È la pazienza, intesa come virtù e non come sopportazione passiva degli eventi, che permette di fare memoria di un passato ricco di bene, di “continuare non mollare” nel presente e di vedere attraverso un filo di luce il futuro.
In genere si esce sperimentando i sentimenti opposti di quelli che provi nella desolazione: se sei sfiduciato, cresci nella fiducia; se sei triste regalati momenti di allegria (un film, una cena con amici, un buon teatro, un buon libro, una passeggiata in mezzo alla natura); se ti senti irascibile fai qualcosa che ti calmi; se ti senti insicuro poni ordine e fermezza alle tue azioni, se la sensualità ti vince prova ad autocontrollarti per uscirne, ecc.
Dopo la notte arriva sempre il giorno… ma se tieni gli occhi chiusi continui a pensare che sia notte anche quando il sole risplende per la paura e la mancanza di forza! Insomma dipende da te.
Ma il veleno della desolazione può essere fermato da un antidoto. Contrastare il male nel campo in cui non può entrare: nell’amore e nella misericordiosi. Compiendo un’opera di misericordia la desolazione svanisce, esci da te, ti dimentichi, vai incontro all’altro, ritorni in te con quel pezzo di vita che hai incontrato e amato. Può essere un gesto di misericordia corporale — dare da mangiare agli affamati, dare da bere agli assetati, vestire gli ignudi, ospitare i pellegrini, visitare gli infermi, visitare i carcerati, seppellire i morti —, oppure spirituale: istruire gli ignoranti, consigliare i dubbiosi, consolare gli afflitti, correggere i peccatori, perdonare le offese, sopportare pazientemente le persone moleste, pregare Dio per i vivi e per i morti.
Attenzione però! Uscire dal periodo della desolazione non significa iniziare a pensare alle sue conseguenze… Farlo significa spendere un mare di energie. Chi si preoccupa del futuro, spesso non vive il presente. E’ angosciato di aver rimorsi per un passato vissuto male, atterrito per un futuro carico di imprevisti… e l’unico tempo da vivere che è il presente non lo vivi.

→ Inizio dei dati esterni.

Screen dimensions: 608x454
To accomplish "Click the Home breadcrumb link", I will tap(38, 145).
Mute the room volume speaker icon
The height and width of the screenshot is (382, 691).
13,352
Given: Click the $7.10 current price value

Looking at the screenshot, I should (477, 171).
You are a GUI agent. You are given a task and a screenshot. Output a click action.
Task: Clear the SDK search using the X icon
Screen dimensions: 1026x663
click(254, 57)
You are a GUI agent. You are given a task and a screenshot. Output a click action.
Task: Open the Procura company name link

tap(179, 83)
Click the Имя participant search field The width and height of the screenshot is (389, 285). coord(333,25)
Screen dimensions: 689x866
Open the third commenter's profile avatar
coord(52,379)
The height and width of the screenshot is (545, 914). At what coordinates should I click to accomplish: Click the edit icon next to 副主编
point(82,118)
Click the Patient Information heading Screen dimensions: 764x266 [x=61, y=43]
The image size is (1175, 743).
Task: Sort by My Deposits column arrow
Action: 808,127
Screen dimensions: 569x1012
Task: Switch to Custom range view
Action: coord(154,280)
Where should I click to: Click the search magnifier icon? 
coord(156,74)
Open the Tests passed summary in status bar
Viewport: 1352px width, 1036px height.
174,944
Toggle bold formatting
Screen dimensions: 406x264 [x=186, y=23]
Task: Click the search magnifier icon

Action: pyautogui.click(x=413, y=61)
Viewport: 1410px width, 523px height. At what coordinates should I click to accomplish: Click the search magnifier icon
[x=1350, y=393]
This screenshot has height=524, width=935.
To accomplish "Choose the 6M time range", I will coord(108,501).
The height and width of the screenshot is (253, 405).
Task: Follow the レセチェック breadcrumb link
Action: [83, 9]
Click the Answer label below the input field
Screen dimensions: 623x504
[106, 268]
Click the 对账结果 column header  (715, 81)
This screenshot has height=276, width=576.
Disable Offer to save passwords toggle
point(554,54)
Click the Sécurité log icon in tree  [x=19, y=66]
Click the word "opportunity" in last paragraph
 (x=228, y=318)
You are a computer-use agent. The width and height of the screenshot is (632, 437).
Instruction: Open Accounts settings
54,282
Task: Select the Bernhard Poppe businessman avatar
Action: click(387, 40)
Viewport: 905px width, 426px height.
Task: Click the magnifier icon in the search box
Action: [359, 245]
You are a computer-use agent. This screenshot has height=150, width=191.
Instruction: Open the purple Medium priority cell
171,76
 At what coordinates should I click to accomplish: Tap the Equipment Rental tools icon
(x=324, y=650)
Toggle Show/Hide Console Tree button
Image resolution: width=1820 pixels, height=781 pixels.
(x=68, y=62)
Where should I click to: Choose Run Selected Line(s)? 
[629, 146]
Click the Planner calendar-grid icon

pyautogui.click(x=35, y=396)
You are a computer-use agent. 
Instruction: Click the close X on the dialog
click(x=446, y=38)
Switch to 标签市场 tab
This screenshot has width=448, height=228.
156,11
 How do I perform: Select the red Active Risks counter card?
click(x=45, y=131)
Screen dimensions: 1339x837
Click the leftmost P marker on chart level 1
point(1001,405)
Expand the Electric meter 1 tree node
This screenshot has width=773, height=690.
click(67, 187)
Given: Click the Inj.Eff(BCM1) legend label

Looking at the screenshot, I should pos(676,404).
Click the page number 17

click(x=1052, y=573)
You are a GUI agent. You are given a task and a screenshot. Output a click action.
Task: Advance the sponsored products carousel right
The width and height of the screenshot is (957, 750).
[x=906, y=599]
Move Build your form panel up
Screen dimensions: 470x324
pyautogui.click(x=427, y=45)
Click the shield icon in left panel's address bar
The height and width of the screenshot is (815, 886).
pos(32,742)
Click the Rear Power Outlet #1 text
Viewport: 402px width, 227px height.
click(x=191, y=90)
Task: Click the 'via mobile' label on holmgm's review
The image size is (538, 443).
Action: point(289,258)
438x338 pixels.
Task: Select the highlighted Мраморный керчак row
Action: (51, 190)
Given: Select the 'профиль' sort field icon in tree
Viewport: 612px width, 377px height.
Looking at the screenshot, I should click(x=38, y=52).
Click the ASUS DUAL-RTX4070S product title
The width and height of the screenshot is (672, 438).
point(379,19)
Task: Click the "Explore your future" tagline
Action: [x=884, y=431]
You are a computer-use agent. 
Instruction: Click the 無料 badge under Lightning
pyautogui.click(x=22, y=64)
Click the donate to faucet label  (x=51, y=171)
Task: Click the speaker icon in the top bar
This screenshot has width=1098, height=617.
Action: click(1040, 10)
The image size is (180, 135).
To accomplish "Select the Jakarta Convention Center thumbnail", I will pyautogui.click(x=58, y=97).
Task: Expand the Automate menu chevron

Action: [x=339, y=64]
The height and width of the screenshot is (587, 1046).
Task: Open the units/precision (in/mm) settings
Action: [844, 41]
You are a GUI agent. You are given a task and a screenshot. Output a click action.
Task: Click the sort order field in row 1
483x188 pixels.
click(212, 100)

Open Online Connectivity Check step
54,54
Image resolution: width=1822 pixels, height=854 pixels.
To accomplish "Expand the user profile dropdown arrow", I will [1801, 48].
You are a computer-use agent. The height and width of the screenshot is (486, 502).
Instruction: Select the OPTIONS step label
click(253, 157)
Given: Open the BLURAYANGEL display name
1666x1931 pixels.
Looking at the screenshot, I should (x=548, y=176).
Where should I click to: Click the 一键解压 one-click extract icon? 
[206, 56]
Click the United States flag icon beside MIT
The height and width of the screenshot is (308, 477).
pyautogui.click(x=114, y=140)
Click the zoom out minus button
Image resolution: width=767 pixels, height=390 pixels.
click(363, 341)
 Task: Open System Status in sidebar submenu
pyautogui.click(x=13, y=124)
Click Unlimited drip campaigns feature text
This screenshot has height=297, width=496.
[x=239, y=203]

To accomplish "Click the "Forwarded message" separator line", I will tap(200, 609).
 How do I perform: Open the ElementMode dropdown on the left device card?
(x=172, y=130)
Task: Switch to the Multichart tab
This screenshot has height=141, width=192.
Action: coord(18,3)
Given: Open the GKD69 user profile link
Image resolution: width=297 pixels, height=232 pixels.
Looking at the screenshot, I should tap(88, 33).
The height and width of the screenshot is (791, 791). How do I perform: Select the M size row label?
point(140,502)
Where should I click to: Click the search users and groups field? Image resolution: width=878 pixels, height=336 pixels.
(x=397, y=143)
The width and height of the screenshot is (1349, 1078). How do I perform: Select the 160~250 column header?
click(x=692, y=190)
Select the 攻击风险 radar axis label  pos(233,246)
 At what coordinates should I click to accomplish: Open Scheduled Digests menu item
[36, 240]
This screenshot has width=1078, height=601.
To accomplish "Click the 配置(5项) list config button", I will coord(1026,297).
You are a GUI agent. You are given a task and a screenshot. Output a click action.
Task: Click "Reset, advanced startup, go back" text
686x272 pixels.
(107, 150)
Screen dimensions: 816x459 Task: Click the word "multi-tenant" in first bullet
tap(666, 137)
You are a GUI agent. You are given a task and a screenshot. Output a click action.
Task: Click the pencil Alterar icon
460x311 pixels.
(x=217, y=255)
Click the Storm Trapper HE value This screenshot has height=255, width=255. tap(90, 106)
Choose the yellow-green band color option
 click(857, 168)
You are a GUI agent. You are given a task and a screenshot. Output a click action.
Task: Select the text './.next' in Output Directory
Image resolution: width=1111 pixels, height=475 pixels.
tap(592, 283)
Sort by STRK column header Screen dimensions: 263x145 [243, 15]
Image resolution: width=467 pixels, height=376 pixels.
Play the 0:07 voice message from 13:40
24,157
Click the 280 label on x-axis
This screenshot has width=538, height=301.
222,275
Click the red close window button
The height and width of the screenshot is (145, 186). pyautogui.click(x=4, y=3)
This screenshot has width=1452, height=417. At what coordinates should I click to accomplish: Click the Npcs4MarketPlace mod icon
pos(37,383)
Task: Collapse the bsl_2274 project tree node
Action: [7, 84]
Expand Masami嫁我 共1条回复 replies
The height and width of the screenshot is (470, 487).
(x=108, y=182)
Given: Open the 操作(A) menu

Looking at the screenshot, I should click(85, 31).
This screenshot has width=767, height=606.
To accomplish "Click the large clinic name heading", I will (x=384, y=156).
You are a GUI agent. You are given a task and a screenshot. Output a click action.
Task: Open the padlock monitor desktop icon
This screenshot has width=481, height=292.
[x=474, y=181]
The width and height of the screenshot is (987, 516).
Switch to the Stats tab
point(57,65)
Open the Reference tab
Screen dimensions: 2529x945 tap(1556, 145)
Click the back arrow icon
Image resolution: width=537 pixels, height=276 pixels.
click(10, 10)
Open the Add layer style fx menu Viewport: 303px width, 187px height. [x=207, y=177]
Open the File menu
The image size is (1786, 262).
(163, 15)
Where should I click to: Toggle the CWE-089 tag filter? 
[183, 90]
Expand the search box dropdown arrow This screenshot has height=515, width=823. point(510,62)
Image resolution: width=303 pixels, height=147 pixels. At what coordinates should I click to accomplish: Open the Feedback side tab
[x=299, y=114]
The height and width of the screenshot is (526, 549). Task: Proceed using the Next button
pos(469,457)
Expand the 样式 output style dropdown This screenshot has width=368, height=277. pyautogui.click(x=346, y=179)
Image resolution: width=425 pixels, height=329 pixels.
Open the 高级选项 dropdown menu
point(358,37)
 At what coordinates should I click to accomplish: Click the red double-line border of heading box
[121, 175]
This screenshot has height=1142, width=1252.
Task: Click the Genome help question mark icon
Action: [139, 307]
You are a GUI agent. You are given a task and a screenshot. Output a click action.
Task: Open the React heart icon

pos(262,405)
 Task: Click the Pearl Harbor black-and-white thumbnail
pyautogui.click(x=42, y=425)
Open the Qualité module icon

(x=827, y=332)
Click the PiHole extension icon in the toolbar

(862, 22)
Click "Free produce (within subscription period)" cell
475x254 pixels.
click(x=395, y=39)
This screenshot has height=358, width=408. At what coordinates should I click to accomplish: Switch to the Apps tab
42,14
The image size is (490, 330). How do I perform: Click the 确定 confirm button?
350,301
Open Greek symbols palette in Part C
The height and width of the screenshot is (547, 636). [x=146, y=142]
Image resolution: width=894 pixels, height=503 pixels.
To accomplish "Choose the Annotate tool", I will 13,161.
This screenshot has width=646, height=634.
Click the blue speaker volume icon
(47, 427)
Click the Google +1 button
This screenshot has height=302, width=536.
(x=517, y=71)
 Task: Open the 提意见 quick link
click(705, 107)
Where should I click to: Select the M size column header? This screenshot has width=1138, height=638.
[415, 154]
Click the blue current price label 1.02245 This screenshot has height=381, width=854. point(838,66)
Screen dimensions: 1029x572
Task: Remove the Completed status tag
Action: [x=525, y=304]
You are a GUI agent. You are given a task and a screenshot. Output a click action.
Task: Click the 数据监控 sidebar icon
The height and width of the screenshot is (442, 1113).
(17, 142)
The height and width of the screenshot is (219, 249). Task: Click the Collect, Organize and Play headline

Le voci del male lavorano molto sulla nostra fantasia che noi confondiamo per realtà. Pensieri, incubi, reazioni inconsce ecc. E così sprechiamo le energie migliori per combattere difficoltà irreali, che non esistono ancora, e, forse, non ci saranno mai. Come è stato scritto “l’immaginazione della sofferenza futura è più dolorosa e angosciante di qualunque dolore presente, al punto che arrivi a farti del male reale per non sentire quello immaginario”. Si rischia così di vivere combattendo battaglie con nemici che non esistono ma sono la proiezioni mie nella scena della vita.
Occorre invece scegliere per farsi portare dalla forza della vita, altrimenti il rischio è quello descritto dal racconto dei medievali sull’asino di Buridano che, indeciso verso quale balla di fieno andare, morì di fame.
Puoi sempre e solo portare quel carico che c’è qui e ora. A me è capitato di accompagnare situazioni umane o famiglie con figli ammalati o fortemente invalidi. Costatavo che nei genitori viene data una forza per poter continuare a portare avanti una situazione dura che sembra un’impresa impossibile. È la forza di Dio nella desolazione.